Nous partageons le souci de Maurice Rajsfus de rappeler ce passé, mais par respect de la vérité il faut ajouter le comportement exemplaire de certains policiers français en 1942, et saluer le courage des fonctionnaires de police qui, de nos jours, osent critiquer la politique du gouvernement en matière de reconduite à la frontière.

[Cette page a été publiée le 26 fév. 2008, à l’exception de la tribune de Maurice Rasjfus qui avait été reprise dès le 20 fév]

Note interne du 22 juillet 1942
APP, série BA-1817 (dossier B 51-7)

Shoah : pour la police aussi, il faut un devoir de mémoire

par Maurice Rajsfus, Rue89.com, le 20 février 2008

Entre le 16 juillet 1942 et le 31 juillet 1944, 11 000 enfants dont les parents étaient désignés comme juifs devaient être raflés, puis déportés vers les camps de la mort. Pour Nicolas Sarkozy, il faudrait que chaque élève de CM2 prenne en charge la mémoire de l’une de ces victimes de la haine raciale.

LIGNES AFFICHÉES

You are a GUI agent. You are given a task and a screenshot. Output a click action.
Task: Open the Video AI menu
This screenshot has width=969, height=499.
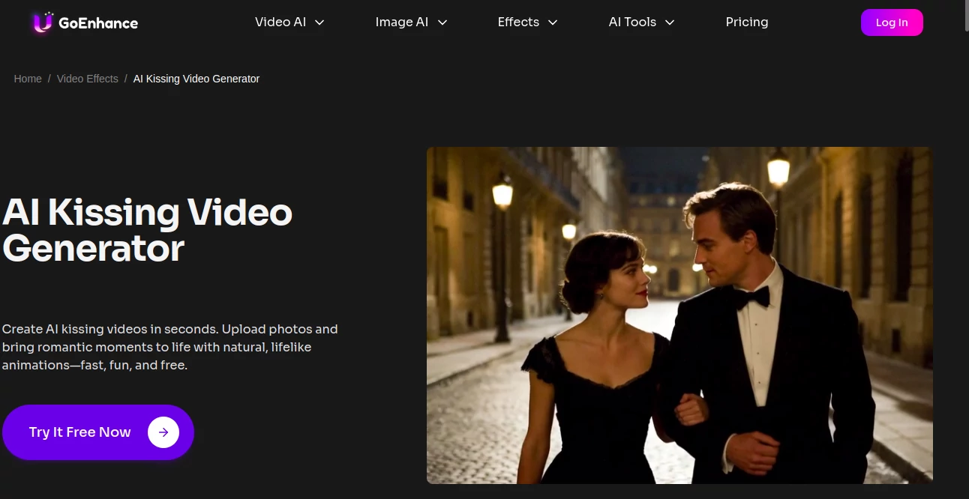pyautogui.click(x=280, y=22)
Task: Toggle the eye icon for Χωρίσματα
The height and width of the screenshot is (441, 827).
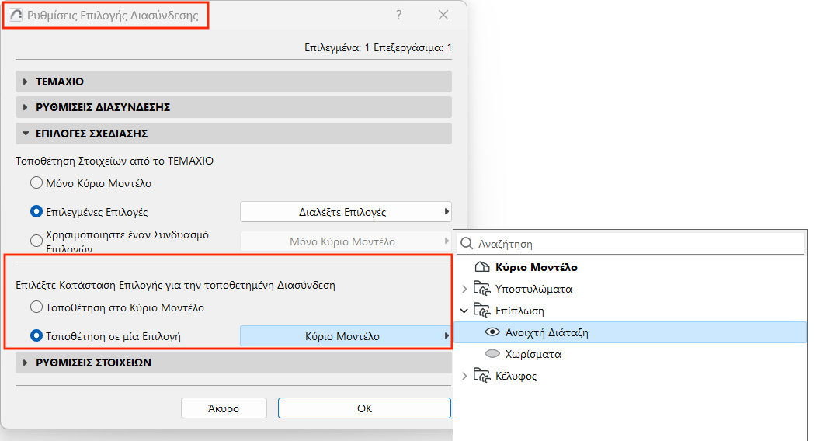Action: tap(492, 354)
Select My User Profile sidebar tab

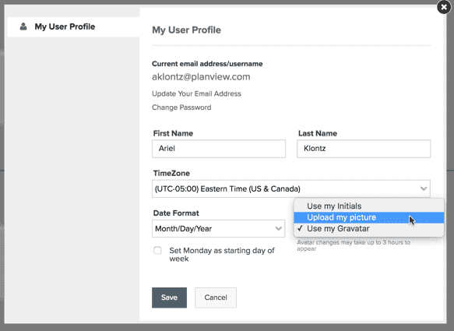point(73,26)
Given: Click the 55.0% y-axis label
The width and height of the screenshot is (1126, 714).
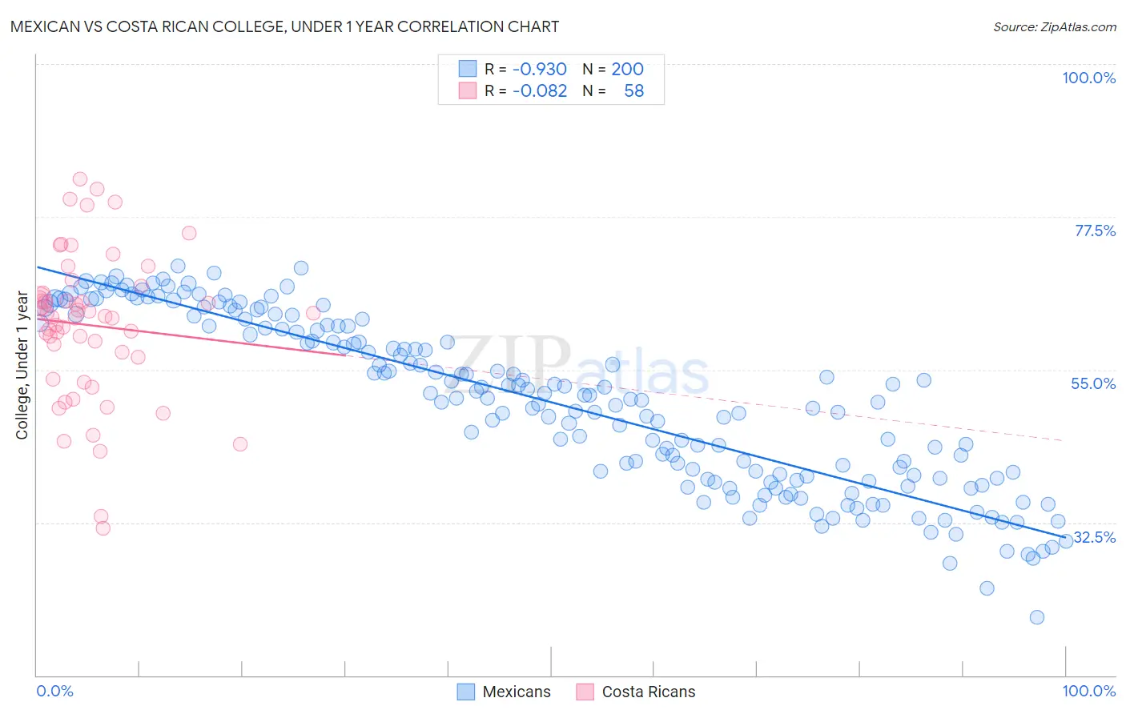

CONSIGNE DONNÉE 1
Pour chacune des affirmations (a), (b) et (c), dites si elle concorde avec le texte sur la police et la mémoire de la Shoah, en répondant oui ou non et en citant exactement les mots du texte qui tranchent. (a) La tribune de Maurice Rajsfus est datée du 20 février 2008. (b) La page entière a été publiée le 20 février 2008. (c) Nicolas Sarkozy voudrait que chaque élève de CM2 prenne en charge la mémoire d'une victime.
CONSIGNE DONNÉE 2
Poursuivez le texte sur la police et la mémoire de la Shoah après sa dernière phrase.
Les lignes n'ont aucun lien avec le texte fourni.

RÉSULTAT 1
(a) Oui : « par Maurice Rajsfus, Rue89.com, le 20 février 2008 ».
(b) Non : « Cette page a été publiée le 26 fév. 2008 ».
(c) Oui : « il faudrait que chaque élève de CM2 prenne en charge la mémoire de l’une de ces victimes de la haine raciale ».

RÉSULTAT 2
Une autre approche est possible, en se posant la question essentielle : qui a arrêté ces jeunes ? Ce sont nos policiers et gendarmes français, lesquels n’ont jamais hésité à les confier rapidement aux bons soins des bourreaux nazis ! Il serait donc cohérent que dans chaque commissariat soient rappelés régulièrement les exploits des anciens de nos forces de l’ordre.

De tels rappels à l’Histoire seraient tout à fait salutaires, en un temps où policiers et gendarmes sont constamment en mission pour traquer les sans papiers et, à l’occasion, les séparer de leurs enfants — sans que cela les traumatise particulièrement.

Bien sûr, il ne saurait être question de comparer les périodes, car le temps de la barbarie nazie est heureusement révolu. Pourtant, les mauvaises manières n’en perdurent pas moins, et les fonctionnaires d’autorité de la République ne se risquent jamais à transgresser des ordres qui ne sont en rien compatibles avec les traditions humanitaires du pays des droits de l’homme.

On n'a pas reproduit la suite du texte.